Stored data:
· · · ·

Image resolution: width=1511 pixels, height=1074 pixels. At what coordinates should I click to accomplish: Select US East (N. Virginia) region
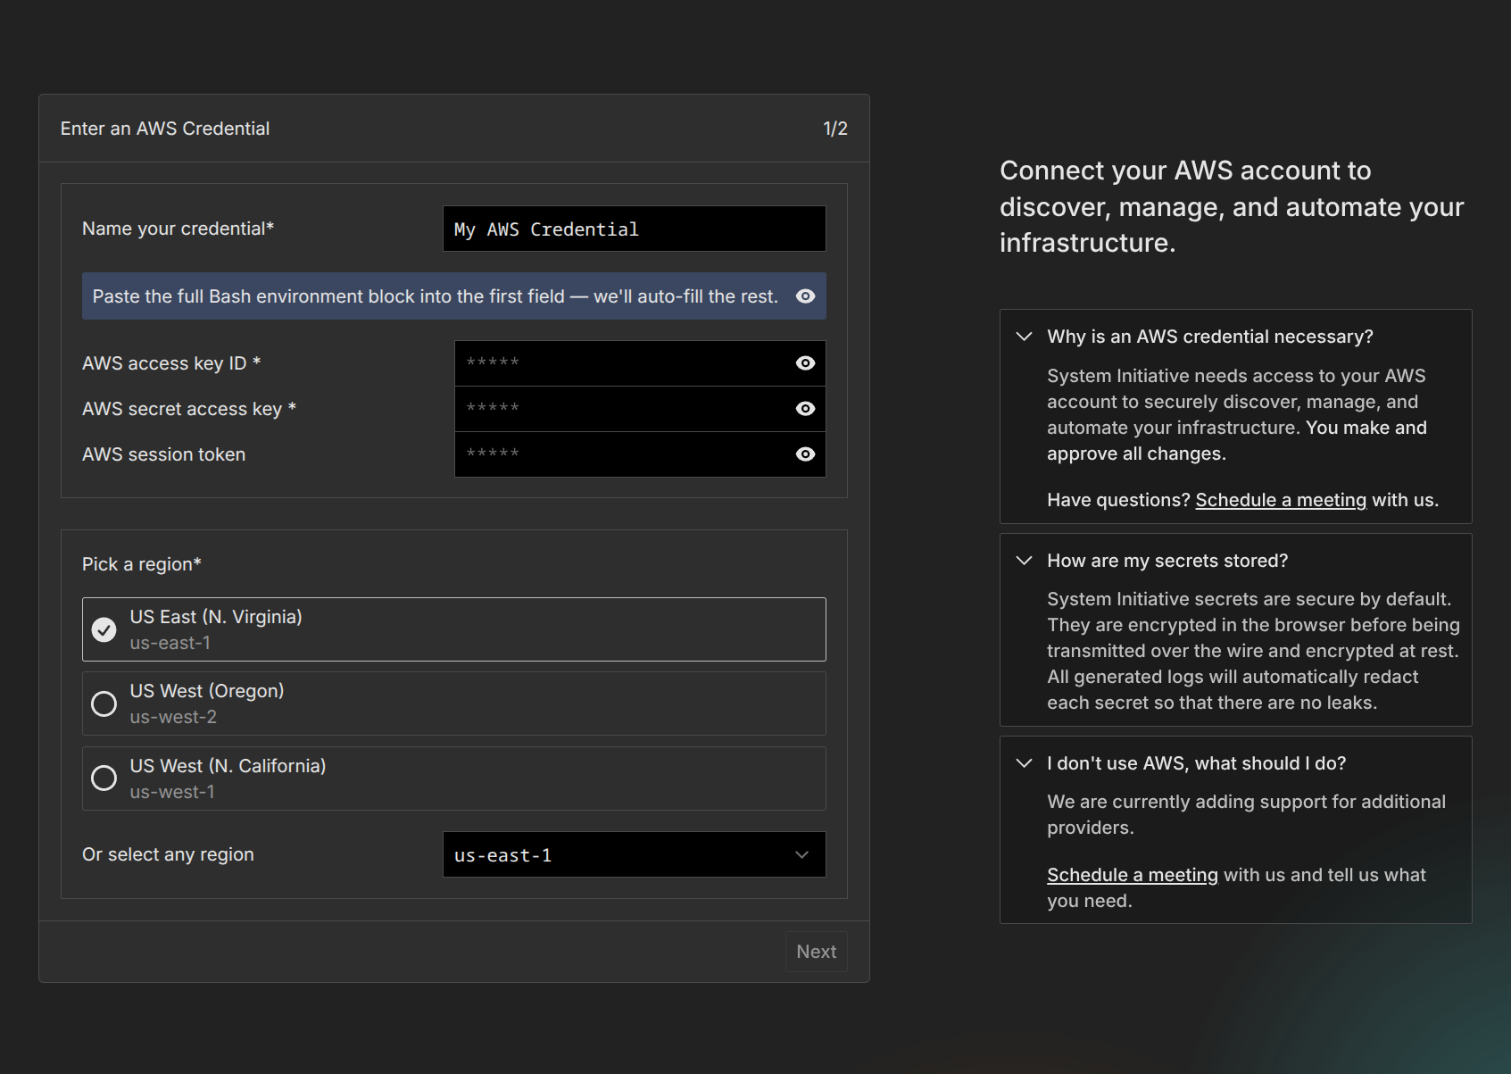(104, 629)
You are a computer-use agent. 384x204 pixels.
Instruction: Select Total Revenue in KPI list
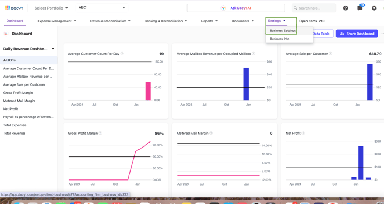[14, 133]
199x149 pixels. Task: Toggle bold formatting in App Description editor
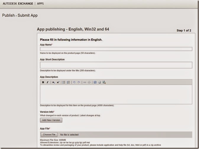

· · · ·

WORK TO BE COMPLETED:
Only the lines from the one containing "Instruction: Select Total Revenue in KPI list" through the last line of the entries belong in the answer, given again exactly. Images stay out.

EXERCISE ANSWER:
Instruction: Select Total Revenue in KPI list
[14, 133]
199x149 pixels. Task: Toggle bold formatting in App Description editor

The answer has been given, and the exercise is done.